Published online by Cambridge University Press: 21 October 2015
Introduction
Malaysia's Parliament has to be dissolved by the end of April 2013, following which Malaysians must go to the polls within 60 days. Nothing significant about that, except that this 13th general election is a critical one which will decide how the country's politics will develop in the coming decade.
A two-party system is now in place, thanks to the spectacular results of the 12th general election five years ago which brought opposition parties to power at the state-level. Of the many reasons ventured for this shift, the one that cannot be ignored is the impressive rise in social activism. A strong sense of empowerment has come to the fore, which the ruling coalition continues to have a difficult time managing.
The consolidation of oppositional forces in general, not only party-based ones, has been extraordinary. This makes the status quo untenable; something that the government of Prime Minister Najib Abdul Razak realizes but is unable to accept wholeheartedly.
This is partly because the social activism of the 21st century is very differently configured, compared to earlier decades.
Unity Despite Diversity
Resistance to the central power in Malaysia has more often than not, happened along racial and religious lines. This is not strange, given the extreme multicultural nature of its population as well as the nature of the conservative compromise between the retreating British colonialists and the elite ostensibly representing the various ethnic groups.

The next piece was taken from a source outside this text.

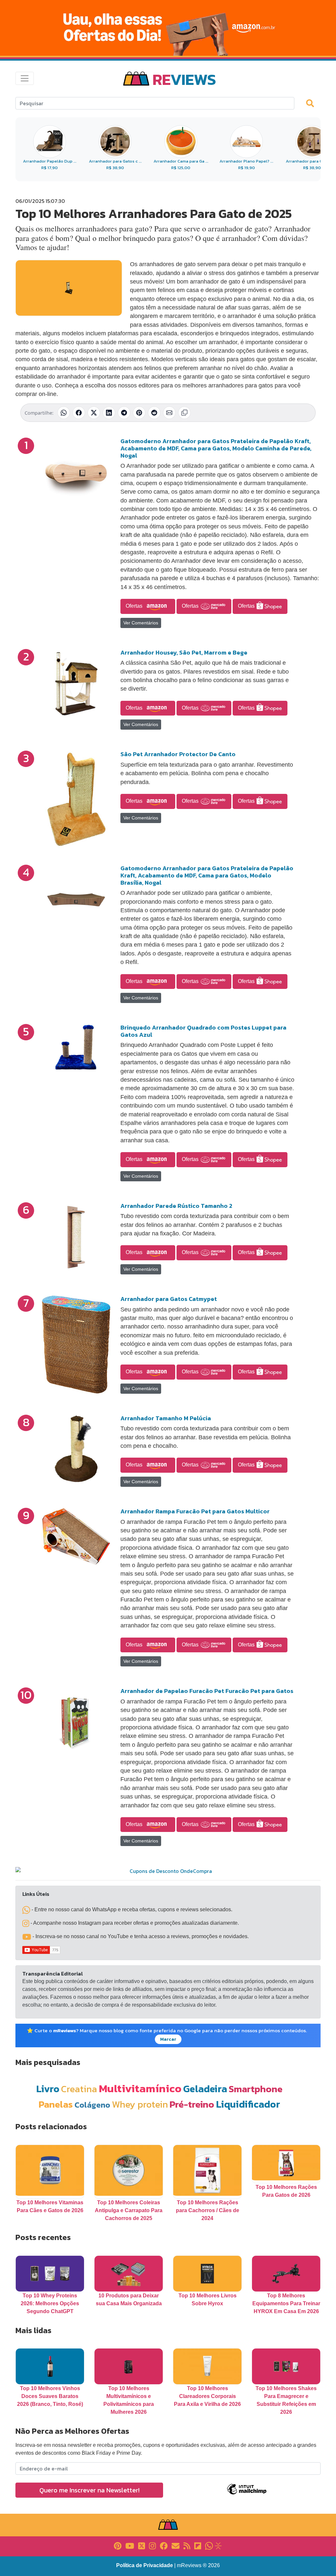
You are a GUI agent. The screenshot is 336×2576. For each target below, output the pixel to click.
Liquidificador (248, 2104)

The major security concerns that surrounded the birth of the country as the Federation of Malaya in 1957 were communism and communalism; as well as external threats posed especially by Indonesia. By 1965, what emerged after the dust settled following the change in government in Indonesia, and the departure of Singapore, was a parliamentary democracy that was also a nominal 13-state federation where nine states were headed ceremonially by royal houses. Geographically, the country is now divided into two parts by the southern end of the South China Sea. In simple terms, all the parts of archipelagic Southeast Asia that the British had controlled, excepting Brunei, which chose to stay out, and Singapore, whose inclusion in 1963- 65 proved untenable, came together to form one complex country.